Input material: Begin

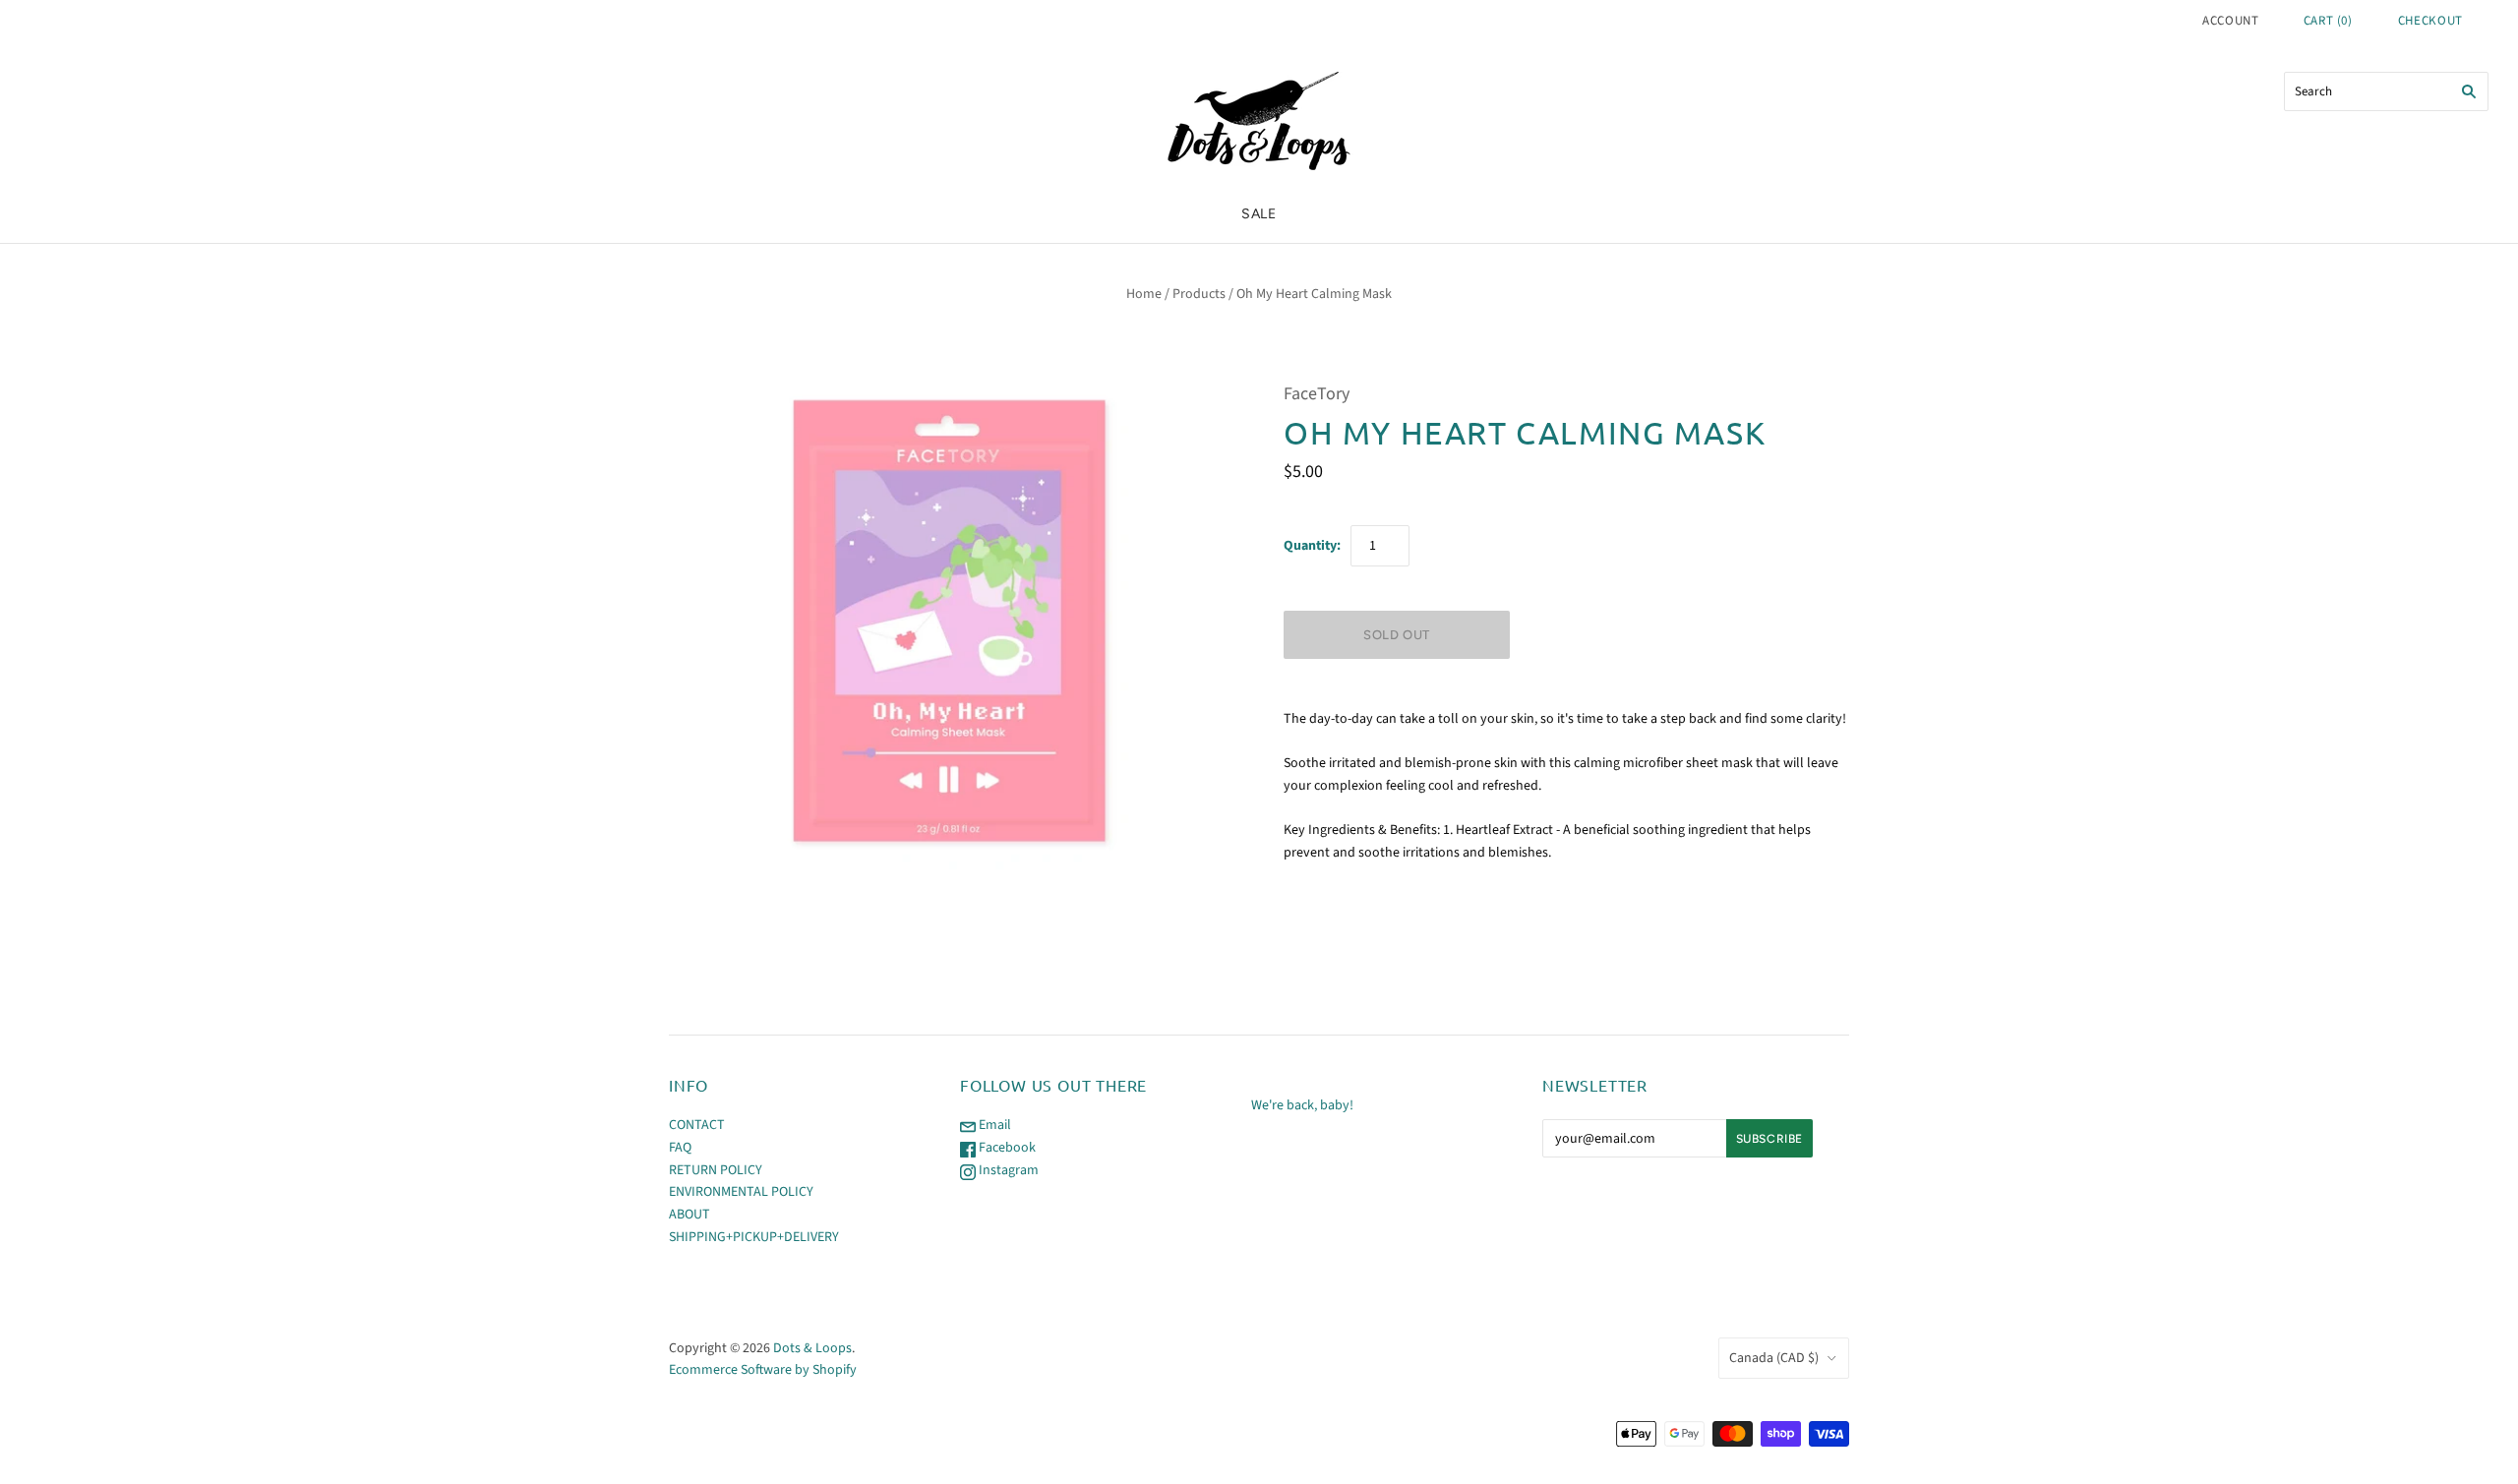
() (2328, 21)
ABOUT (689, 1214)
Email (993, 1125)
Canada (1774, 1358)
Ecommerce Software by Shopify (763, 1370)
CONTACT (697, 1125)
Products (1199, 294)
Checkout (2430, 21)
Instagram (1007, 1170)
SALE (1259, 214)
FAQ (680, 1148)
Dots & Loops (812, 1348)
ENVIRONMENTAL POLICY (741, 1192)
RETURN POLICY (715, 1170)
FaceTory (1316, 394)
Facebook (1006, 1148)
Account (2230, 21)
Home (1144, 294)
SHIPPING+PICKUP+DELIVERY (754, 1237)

Input material: End
Input material: Begin

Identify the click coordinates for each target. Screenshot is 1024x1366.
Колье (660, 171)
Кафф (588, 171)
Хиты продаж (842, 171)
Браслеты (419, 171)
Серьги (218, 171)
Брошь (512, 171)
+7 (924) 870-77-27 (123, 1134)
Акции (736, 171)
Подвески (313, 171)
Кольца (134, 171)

Input material: End

**Work required**
An exact copy of the lines above, from the one containing "CONTACT (697, 1125)" through the one containing "SHIPPING+PICKUP+DELIVERY (754, 1237)", is the whole of the answer.

**Written solution**
CONTACT (697, 1125)
Products (1199, 294)
Checkout (2430, 21)
Instagram (1007, 1170)
SALE (1259, 214)
FAQ (680, 1148)
Dots & Loops (812, 1348)
ENVIRONMENTAL POLICY (741, 1192)
RETURN POLICY (715, 1170)
FaceTory (1316, 394)
Facebook (1006, 1148)
Account (2230, 21)
Home (1144, 294)
SHIPPING+PICKUP+DELIVERY (754, 1237)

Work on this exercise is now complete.